A prevenção, acrescentou, passa necessariamente pela educação. Maria da Penha defendeu a capacitação de profissionais para reconhecer sinais de violência e trabalhar desde cedo comportamentos ligados ao machismo e à discriminação. “Nenhuma criança nasce machista, racista ou homofóbica. Essa cultura é transmitida através da convivência em casa ou nas comunidades”, disse.
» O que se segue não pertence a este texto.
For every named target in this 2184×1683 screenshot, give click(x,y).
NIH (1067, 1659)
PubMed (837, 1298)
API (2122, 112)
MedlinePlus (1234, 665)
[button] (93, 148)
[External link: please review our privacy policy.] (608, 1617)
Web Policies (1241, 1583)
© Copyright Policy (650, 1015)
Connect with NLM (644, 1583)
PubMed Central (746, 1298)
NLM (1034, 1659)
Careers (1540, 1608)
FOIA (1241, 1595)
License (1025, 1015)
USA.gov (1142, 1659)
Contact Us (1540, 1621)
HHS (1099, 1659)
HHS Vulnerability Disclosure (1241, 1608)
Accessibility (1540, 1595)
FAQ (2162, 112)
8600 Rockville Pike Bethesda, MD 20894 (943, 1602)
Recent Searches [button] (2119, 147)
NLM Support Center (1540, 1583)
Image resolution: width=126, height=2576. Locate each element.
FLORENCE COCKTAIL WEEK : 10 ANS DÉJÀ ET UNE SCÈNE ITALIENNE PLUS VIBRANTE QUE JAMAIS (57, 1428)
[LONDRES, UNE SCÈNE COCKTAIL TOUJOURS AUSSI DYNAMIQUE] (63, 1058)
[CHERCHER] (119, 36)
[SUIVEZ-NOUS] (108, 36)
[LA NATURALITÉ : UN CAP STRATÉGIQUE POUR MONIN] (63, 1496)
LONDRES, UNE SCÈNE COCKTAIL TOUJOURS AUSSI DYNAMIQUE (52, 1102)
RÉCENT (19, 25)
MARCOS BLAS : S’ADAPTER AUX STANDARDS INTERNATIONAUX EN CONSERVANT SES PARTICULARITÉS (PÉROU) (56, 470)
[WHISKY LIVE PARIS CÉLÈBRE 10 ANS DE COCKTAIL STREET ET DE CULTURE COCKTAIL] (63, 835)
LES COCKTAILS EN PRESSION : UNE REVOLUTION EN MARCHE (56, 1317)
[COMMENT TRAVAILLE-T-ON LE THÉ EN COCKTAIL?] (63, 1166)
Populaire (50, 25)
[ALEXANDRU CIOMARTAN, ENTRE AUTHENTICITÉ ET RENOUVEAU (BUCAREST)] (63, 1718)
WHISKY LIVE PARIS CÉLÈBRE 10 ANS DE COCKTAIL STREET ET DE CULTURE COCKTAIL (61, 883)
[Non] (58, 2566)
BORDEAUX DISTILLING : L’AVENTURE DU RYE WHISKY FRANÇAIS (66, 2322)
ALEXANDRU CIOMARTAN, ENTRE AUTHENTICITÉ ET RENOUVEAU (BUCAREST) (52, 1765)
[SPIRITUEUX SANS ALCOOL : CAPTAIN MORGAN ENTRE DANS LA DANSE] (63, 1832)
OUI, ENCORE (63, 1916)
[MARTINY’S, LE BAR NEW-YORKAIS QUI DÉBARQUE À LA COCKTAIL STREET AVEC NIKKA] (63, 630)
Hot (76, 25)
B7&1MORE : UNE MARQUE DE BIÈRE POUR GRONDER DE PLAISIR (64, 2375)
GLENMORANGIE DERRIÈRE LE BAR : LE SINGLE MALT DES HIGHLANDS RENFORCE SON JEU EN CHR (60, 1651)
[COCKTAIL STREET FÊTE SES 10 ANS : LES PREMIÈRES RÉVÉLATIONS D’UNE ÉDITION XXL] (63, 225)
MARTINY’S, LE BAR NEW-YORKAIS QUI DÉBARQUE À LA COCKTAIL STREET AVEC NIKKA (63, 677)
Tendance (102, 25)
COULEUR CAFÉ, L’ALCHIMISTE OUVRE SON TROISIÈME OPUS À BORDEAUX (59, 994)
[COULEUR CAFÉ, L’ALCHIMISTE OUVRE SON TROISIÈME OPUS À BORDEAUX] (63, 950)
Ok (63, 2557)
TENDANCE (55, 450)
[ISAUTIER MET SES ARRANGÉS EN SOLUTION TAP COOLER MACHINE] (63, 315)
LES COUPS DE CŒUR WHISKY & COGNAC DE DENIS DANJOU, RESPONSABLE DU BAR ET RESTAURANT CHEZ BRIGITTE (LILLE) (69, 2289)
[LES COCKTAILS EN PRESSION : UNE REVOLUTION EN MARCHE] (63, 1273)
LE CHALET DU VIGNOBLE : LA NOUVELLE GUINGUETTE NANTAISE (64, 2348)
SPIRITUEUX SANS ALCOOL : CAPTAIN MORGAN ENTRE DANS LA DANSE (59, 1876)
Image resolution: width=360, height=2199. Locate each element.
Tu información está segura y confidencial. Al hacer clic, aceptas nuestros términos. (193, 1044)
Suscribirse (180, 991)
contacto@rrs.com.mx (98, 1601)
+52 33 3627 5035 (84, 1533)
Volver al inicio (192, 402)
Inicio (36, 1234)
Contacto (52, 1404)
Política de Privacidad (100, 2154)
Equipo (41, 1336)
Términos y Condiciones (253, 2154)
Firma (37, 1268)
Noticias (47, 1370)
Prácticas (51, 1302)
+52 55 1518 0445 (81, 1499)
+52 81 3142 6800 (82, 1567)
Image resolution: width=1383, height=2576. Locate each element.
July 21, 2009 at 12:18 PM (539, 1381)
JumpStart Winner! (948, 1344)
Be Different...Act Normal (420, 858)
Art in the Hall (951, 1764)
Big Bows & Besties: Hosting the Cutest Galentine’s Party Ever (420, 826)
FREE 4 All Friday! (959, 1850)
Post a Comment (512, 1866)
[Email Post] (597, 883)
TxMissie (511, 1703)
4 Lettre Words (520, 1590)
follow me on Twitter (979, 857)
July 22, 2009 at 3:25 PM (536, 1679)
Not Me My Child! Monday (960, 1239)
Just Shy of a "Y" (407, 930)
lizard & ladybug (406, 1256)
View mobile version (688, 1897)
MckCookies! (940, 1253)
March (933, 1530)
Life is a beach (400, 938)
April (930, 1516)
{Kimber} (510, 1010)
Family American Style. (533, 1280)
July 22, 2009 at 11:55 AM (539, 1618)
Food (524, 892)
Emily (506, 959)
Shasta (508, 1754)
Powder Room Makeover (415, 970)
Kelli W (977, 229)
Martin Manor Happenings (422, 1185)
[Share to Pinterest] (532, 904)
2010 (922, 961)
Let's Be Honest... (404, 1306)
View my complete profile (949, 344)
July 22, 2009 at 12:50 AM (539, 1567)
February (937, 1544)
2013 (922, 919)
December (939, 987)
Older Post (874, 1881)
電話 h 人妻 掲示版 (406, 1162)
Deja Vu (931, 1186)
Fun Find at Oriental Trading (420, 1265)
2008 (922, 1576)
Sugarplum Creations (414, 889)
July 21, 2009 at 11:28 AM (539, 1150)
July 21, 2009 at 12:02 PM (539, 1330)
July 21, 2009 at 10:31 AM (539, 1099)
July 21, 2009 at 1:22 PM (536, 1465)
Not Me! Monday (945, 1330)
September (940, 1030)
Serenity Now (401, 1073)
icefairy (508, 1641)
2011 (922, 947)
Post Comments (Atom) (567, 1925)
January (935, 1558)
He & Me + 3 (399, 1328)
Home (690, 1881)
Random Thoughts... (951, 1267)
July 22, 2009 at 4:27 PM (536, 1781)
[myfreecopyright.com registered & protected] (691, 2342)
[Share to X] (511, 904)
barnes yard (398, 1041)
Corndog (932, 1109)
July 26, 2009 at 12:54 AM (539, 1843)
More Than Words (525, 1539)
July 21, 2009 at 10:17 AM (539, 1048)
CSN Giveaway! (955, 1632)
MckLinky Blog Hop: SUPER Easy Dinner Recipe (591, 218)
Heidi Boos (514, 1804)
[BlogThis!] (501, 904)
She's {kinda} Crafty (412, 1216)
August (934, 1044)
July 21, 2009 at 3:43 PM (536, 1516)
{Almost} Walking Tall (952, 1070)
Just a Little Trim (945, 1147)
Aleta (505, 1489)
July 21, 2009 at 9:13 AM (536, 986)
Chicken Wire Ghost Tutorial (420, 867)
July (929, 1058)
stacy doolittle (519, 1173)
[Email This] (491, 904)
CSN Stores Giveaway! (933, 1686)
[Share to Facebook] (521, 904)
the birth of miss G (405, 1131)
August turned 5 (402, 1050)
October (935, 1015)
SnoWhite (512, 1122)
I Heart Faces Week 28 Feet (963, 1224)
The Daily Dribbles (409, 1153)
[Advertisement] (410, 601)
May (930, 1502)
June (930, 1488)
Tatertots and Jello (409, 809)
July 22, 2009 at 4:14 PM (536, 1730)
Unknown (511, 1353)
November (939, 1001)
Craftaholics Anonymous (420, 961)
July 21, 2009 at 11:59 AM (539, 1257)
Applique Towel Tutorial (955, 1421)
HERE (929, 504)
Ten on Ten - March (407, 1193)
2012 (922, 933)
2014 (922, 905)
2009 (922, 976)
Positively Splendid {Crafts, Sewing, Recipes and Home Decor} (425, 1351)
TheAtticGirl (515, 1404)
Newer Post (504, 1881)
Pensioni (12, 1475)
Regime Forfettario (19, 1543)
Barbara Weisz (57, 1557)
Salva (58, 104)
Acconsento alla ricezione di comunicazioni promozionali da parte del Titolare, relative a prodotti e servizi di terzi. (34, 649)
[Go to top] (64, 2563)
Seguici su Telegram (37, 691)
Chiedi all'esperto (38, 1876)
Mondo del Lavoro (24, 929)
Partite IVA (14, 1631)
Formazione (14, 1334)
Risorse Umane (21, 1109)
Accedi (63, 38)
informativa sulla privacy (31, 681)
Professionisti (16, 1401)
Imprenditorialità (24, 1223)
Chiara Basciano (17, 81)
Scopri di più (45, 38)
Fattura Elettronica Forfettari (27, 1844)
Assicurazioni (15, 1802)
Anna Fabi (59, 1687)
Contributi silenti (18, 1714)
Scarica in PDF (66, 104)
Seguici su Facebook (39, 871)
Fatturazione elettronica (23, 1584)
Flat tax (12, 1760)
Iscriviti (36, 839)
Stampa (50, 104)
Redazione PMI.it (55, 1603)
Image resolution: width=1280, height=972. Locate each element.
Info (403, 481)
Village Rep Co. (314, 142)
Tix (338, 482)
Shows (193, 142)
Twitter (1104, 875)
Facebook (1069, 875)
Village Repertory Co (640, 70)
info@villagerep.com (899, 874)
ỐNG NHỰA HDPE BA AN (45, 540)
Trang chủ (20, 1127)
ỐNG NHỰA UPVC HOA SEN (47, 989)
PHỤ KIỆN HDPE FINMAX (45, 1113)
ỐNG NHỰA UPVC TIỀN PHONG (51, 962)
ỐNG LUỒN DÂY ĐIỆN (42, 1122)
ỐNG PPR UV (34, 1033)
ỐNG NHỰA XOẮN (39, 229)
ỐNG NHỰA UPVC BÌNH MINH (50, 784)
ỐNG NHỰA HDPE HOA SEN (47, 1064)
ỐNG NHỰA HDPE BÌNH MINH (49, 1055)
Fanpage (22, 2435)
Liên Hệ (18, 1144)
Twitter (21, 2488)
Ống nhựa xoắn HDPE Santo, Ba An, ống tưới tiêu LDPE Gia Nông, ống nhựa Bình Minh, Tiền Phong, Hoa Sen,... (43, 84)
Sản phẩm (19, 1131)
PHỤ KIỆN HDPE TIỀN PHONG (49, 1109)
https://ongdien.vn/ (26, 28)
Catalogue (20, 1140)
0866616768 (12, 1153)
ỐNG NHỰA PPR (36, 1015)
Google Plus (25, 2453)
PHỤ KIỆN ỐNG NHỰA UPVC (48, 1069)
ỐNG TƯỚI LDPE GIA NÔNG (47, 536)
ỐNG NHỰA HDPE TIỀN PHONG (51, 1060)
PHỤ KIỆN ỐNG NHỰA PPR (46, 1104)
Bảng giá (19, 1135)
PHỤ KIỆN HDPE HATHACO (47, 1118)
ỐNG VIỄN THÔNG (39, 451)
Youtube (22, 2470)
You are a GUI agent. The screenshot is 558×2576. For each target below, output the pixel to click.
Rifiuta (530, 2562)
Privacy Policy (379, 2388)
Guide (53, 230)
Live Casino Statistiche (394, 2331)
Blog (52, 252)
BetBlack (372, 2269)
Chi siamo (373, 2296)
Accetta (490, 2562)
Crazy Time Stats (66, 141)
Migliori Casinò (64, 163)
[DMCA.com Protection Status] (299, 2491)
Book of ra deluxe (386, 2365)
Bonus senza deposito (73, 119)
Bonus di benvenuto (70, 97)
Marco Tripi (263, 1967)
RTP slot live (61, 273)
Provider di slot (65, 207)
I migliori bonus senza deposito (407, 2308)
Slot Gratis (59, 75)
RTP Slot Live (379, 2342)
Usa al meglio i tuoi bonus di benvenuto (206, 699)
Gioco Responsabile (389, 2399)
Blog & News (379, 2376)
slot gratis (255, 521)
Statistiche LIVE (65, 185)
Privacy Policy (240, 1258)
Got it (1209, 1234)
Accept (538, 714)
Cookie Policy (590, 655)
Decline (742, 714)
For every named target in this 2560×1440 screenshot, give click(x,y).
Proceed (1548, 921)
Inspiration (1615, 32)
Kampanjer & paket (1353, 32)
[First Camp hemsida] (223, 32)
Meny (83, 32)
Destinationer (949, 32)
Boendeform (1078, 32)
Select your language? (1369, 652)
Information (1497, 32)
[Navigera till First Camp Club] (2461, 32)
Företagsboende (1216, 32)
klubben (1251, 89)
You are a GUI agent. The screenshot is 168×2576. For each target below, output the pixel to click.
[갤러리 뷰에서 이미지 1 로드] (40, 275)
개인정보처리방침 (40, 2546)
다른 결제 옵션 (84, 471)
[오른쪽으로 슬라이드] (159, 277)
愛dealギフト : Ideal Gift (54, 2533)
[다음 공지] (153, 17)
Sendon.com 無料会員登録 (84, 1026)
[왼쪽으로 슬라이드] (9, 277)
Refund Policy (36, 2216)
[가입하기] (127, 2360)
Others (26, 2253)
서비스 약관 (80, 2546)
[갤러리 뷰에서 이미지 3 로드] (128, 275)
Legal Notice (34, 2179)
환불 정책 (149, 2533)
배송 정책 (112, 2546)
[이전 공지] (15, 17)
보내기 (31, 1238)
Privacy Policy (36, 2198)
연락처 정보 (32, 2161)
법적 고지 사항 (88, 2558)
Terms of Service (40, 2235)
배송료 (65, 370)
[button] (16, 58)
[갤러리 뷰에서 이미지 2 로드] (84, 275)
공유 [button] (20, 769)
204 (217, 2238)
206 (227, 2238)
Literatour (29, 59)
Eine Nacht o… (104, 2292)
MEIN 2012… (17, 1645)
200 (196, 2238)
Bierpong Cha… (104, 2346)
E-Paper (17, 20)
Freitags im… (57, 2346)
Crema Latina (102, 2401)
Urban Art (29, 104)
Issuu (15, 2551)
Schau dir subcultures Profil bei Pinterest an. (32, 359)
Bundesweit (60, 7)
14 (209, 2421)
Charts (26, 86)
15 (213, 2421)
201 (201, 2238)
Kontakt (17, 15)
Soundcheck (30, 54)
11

Segundo ela, a perspectiva educativa deve acompanhar crianças e jovens do ensino fundamental à universidade, sem se limitar à punição.
Medida protetiva e a prisão recente do agressor
Um dos momentos mais contundentes da conversa ocorreu quando Maria da Penha falou sobre as medidas protetivas. “Não resta a menor dúvida. Eu estou aqui porque estou com medida protetiva”, afirmou, ao explicar que passou a receber proteção depois de uma onda de desinformação e ataques contra sua história a partir de 2021.
O tema ganhou atualidade em agosto, quando seu ex-marido, Marco Antônio Heredia Viveros, foi preso preventivamente por descumprir medidas protetivas concedidas a Maria da Penha e a duas filhas do casal. A prisão ocorreu após a divulgação de uma entrevista em que ele voltaria a falar publicamente sobre o caso, apesar de decisão judicial que o impedia de fazê-lo; a prisão preventiva foi mantida em audiência de custódia.
Maria da Penha disse que o episódio acabou reforçando, em sua avaliação, a importância das próprias medidas protetivas. As entrevistadoras também chamaram atenção para o impacto que campanhas de desinformação, conteúdos audiovisuais e ataques promovidos por grupos misóginos podem ter sobre mulheres que ainda estão tentando reconhecer a violência e procurar ajuda.
Justiça e machismo estrutural
A ativista também retomou a demora de quase duas décadas para a responsabilização de seu agressor e foi direta ao falar sobre a presença do machismo nas instituições. Ao recordar a anulação de julgamentos no seu caso, afirmou: “No Judiciário também existem machistas.” A partir dessa fala, as apresentadoras chamaram a atenção para a formação de magistrados, operadores do Direito e demais profissionais da rede de atendimento continua sendo parte central do enfrentamento à violência de gênero.
Na mesa, Maria da Penha recordou ainda que a Lei 11.340 foi sancionada em 7 de agosto de 2006, durante o primeiro governo de Luiz Inácio Lula da Silva, e associou aquele período à abertura de espaço institucional para políticas públicas voltadas às mulheres. O debate abordou também a presença da violência contra a mulher na agenda política de 2026. Na avaliação das mediadoras, o feminicídio deixou de aparecer apenas como tema lateral e ganhou maior centralidade no debate da eleição presidencial.
Em um dos momentos mais descontraídos da conversa, Maria da Penha resumiu a dimensão da pauta com uma frase que arrancou reação da plateia: “Nós somos a maioria da população e mães da outra metade.” Duas décadas depois da lei que transformou sua história pessoal em política pública, sua mensagem foi de que a legislação representou uma ruptura, mas que sua efetividade ainda depende de educação, proteção, acolhimento e transformação das instituições.